Prior to payrolls, markets will receive alternate labour market data such as the JOLTS survey, ADP employment report and jobless claims. JOLTS can generate short-term volatility on occasion, especially if it conveys a dovish message.
Elsewhere, ISM manufacturing and services PMIs are the other notable releases with readings on prices and hiring intentions the key figures to watch. Services should receive more attention given its size relative to the US manufacturing sector.

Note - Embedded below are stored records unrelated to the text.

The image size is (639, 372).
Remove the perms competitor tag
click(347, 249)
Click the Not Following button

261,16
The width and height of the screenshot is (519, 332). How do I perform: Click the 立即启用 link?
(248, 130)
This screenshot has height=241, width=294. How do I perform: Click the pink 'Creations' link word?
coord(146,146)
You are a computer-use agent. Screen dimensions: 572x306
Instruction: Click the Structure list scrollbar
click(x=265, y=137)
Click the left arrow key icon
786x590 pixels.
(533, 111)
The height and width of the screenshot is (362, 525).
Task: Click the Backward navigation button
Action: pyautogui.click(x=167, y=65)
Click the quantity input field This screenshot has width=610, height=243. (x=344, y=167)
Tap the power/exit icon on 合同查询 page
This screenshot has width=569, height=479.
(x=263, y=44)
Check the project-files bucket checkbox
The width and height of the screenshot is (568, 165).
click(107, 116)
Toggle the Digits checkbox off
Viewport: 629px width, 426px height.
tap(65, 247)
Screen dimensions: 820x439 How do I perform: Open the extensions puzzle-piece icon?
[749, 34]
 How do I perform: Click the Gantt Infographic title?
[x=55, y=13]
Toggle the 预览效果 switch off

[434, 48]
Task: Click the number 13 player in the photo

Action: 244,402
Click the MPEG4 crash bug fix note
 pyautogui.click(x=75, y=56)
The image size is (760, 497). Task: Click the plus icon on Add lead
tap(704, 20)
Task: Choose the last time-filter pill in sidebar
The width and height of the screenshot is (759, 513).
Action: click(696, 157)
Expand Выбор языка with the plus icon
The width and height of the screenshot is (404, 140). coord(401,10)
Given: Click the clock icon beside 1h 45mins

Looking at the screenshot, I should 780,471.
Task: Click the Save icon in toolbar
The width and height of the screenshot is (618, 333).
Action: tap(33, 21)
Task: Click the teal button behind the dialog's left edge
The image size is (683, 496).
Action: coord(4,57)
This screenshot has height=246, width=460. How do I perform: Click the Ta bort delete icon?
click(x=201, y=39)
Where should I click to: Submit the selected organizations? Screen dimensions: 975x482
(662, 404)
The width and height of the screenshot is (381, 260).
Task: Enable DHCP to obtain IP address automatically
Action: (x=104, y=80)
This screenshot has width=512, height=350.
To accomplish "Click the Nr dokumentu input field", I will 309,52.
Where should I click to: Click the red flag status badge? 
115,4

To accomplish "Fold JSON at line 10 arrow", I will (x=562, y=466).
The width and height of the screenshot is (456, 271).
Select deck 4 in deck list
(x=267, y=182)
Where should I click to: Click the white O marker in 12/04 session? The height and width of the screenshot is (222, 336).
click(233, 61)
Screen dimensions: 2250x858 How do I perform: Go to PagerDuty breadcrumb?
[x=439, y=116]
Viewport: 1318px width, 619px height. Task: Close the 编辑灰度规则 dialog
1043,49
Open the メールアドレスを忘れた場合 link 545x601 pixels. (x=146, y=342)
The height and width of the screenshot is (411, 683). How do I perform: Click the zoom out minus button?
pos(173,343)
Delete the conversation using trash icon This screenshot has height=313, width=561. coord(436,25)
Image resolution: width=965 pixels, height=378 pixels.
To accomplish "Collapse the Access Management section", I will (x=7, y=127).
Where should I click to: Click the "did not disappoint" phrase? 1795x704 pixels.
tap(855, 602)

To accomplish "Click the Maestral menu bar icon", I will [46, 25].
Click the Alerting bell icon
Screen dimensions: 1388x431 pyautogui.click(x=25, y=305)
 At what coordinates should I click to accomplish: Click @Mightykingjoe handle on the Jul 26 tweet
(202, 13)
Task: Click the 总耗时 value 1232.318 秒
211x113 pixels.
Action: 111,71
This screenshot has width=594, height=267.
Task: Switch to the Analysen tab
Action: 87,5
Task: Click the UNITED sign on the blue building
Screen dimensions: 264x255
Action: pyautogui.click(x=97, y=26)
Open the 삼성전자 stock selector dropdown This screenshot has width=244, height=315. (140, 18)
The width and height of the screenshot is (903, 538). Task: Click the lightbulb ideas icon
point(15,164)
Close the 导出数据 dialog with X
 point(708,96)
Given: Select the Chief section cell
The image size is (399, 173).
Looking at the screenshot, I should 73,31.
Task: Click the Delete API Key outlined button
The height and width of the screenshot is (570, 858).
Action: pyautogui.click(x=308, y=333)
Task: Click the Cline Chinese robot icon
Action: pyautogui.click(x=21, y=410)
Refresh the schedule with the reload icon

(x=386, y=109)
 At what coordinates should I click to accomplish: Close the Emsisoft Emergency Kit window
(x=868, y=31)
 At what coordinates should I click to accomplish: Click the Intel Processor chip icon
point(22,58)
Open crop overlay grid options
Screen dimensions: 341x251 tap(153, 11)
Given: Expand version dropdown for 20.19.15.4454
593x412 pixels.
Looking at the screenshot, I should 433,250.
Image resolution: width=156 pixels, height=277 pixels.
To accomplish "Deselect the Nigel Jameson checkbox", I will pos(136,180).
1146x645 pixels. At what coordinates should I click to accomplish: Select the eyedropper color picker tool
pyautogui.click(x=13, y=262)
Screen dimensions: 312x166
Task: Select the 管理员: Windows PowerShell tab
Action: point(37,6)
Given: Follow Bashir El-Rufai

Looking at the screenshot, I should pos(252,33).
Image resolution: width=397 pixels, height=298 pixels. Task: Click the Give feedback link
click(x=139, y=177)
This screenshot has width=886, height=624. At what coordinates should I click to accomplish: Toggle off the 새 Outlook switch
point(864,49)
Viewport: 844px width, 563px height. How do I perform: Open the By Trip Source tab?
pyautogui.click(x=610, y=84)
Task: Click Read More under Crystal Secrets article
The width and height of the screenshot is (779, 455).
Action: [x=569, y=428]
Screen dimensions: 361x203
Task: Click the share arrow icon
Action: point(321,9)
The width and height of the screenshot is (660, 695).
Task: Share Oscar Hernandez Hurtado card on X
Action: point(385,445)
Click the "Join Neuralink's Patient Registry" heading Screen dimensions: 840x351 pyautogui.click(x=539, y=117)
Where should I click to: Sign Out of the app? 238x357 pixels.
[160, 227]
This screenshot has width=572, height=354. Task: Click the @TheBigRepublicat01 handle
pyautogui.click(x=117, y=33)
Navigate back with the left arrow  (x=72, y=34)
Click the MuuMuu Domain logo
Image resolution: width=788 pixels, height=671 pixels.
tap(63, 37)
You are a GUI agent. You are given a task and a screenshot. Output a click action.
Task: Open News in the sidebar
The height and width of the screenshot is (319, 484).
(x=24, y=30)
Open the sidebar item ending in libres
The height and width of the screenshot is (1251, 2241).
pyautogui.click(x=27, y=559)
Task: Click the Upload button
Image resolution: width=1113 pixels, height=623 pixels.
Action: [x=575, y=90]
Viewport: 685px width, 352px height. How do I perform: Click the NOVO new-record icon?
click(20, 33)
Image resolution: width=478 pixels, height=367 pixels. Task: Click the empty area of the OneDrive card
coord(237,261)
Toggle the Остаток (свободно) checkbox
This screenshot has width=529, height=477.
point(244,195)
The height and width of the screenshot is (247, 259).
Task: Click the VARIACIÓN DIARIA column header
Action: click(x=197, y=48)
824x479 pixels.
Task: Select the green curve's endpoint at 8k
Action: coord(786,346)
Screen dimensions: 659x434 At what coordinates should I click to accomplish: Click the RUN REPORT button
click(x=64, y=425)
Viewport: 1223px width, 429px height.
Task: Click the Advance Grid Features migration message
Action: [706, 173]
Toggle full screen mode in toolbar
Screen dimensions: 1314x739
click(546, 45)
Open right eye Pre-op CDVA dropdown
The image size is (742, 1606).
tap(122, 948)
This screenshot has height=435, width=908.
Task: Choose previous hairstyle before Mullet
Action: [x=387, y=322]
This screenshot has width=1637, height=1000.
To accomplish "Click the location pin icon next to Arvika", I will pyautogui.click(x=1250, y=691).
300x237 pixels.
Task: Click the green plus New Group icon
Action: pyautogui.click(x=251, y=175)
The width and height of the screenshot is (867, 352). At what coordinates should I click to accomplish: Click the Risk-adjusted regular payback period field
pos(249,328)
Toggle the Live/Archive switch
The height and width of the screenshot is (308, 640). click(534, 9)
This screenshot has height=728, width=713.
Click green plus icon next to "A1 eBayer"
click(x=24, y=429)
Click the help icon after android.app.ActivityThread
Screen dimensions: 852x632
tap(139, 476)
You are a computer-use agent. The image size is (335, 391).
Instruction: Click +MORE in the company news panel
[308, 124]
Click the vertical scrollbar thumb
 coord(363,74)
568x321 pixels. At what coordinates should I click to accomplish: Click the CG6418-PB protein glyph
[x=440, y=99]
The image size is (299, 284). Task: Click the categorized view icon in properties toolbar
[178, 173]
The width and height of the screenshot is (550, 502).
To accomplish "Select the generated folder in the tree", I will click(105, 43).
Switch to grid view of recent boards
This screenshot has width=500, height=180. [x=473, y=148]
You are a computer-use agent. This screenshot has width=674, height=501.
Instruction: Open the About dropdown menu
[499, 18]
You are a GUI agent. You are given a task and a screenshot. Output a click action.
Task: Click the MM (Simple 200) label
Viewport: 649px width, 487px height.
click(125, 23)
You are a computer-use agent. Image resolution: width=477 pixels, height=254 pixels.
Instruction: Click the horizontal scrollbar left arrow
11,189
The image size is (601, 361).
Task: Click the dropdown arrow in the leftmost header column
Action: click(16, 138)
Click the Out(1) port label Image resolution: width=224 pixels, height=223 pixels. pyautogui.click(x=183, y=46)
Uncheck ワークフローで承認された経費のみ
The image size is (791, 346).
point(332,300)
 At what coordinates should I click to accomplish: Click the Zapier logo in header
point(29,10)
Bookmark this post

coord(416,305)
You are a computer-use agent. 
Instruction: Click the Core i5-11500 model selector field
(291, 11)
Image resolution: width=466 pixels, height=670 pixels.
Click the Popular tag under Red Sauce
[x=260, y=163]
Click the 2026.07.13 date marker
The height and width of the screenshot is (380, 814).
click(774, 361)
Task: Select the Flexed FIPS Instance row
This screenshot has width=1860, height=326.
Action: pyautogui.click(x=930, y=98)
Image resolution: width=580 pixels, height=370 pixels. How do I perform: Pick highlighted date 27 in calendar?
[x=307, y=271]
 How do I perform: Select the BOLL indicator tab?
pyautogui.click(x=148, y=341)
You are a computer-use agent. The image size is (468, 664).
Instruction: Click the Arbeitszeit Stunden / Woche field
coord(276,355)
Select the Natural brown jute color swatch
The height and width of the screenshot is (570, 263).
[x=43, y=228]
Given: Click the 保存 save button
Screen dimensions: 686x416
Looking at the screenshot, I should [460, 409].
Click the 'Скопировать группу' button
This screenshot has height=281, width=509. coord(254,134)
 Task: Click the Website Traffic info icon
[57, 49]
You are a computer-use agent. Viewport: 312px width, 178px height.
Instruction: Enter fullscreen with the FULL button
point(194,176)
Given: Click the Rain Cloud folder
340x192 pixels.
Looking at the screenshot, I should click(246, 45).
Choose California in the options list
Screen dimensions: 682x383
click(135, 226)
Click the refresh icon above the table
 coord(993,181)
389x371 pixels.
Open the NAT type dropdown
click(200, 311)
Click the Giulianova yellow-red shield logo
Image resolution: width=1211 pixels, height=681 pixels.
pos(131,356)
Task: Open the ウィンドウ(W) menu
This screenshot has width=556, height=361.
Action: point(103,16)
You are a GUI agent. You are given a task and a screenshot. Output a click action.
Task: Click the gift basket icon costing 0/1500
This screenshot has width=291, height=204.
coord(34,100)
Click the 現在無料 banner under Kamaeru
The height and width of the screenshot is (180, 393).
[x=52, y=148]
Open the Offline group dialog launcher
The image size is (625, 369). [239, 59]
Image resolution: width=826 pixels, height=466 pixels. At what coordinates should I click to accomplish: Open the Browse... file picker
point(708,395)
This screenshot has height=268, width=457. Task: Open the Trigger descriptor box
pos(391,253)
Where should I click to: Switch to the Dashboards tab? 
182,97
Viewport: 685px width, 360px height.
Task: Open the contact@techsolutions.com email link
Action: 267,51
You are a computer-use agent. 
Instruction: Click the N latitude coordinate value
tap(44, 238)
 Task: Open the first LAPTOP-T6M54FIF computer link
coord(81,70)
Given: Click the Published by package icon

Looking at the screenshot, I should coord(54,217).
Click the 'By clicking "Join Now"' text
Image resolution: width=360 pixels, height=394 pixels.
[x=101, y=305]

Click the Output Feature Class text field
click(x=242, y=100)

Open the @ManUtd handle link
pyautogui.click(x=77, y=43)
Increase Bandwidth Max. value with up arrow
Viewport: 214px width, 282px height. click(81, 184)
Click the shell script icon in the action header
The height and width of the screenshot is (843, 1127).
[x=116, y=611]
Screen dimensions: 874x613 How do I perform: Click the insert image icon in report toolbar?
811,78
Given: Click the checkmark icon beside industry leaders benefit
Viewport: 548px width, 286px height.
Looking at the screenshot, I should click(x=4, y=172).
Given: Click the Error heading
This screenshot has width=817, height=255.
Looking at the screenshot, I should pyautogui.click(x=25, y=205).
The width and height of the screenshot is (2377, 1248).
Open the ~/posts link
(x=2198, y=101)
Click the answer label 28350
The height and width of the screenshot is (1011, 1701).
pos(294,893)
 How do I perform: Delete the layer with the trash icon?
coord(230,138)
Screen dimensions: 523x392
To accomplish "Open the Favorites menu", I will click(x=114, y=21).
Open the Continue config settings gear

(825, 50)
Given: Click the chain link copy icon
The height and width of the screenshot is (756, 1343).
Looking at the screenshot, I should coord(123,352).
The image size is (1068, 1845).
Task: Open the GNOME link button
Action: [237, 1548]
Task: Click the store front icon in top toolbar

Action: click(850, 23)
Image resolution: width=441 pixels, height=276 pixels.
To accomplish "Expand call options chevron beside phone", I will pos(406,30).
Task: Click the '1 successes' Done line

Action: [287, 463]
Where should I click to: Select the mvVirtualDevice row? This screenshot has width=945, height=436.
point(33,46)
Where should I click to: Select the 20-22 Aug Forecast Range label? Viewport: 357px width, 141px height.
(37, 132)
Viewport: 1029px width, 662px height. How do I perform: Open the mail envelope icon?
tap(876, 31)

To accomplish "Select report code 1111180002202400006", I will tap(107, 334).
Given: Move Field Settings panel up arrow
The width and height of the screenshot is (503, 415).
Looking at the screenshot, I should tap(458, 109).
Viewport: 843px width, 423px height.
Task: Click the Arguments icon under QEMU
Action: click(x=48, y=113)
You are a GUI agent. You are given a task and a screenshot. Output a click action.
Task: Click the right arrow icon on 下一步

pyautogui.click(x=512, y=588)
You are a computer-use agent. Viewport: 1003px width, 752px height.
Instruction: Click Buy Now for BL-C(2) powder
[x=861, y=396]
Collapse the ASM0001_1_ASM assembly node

Outside the US, a shock outcome in the eurozone inflation report may elicit a reaction in AUD/USD as the euro is the largest weighting in the US dollar index (DXY). Similarly, PMIs from China may influence the Aussie given many investors use it as a China proxy.
The RBA and Fed events
Speeches from Christopher Kent and Brad Jones highlight the RBA calendar, providing an opportunity to provide views on the Australian inflation data released last week. Separately, the minutes of the RBA March meeting arrive on Tuesday, remembering the event marked the bank shifting to an explicit neutral bias.
Regarding the Fed, the calendar is busy with Williams, Mester, Barkin, Collins, Powell, Daly and Goolsbee scheduled.
Powell and Goolsbee spoke last week, so they screen as lower risk events, but Williams, Barkin, Daly and Mester are all FOMC voters this year. What they convey relative to the 3.5 rate cuts priced by markets this year will be important.
The market drivers
Even with an extensive list of known risk events, you can’t escape the reality that AUD is first and foremost an Asian currency closely linked to China, Japan and emerging markets. AUD/USD has been particularly sensitive to movements in the Chinese yuan recently, with analysis of correlations over the past month backing up this view. It’s a similar story for AUD and JPY with strong correlation between the two against the US dollar over the same period.
If JPY or CNH were to w experience a lift in volatility, it’s likely AUD will too. Given we’re at the start of a new quarter, the potential for capital flows to exacerbate market movements is elevated.
The technical picture
AUD/USD looks heavy, breaking uptrend support on Friday after the US core PCE inflation report and speech from Jerome Powell where he described the outcome as in line with expectations. However, with volumes down significantly due to Easter Friday, it’s difficult to trust the price action. As such, Monday’s moves may be instructive when it comes to whether the bearish break will stick.
In terms of levels to watch, downside breaks continue to be thwarted by bids below .6500, including last Thursday. Should that give way, a retest of the February lows around .6450 may be on the cards. Below, .6350 and .6290 are the next downside targets for bears.
As for topside levels, the 50 and 200-day moving averages successfully repelled bullish advances last week, contributing to the bearish bias and eventual downside break. Above, downtrend resistance as part of a larger symmetrical triangle pattern provides arguably an even tougher test – it is located just above .6600.
Until that downtrend breaks, the bias remains to sell rallies rather than buy dips.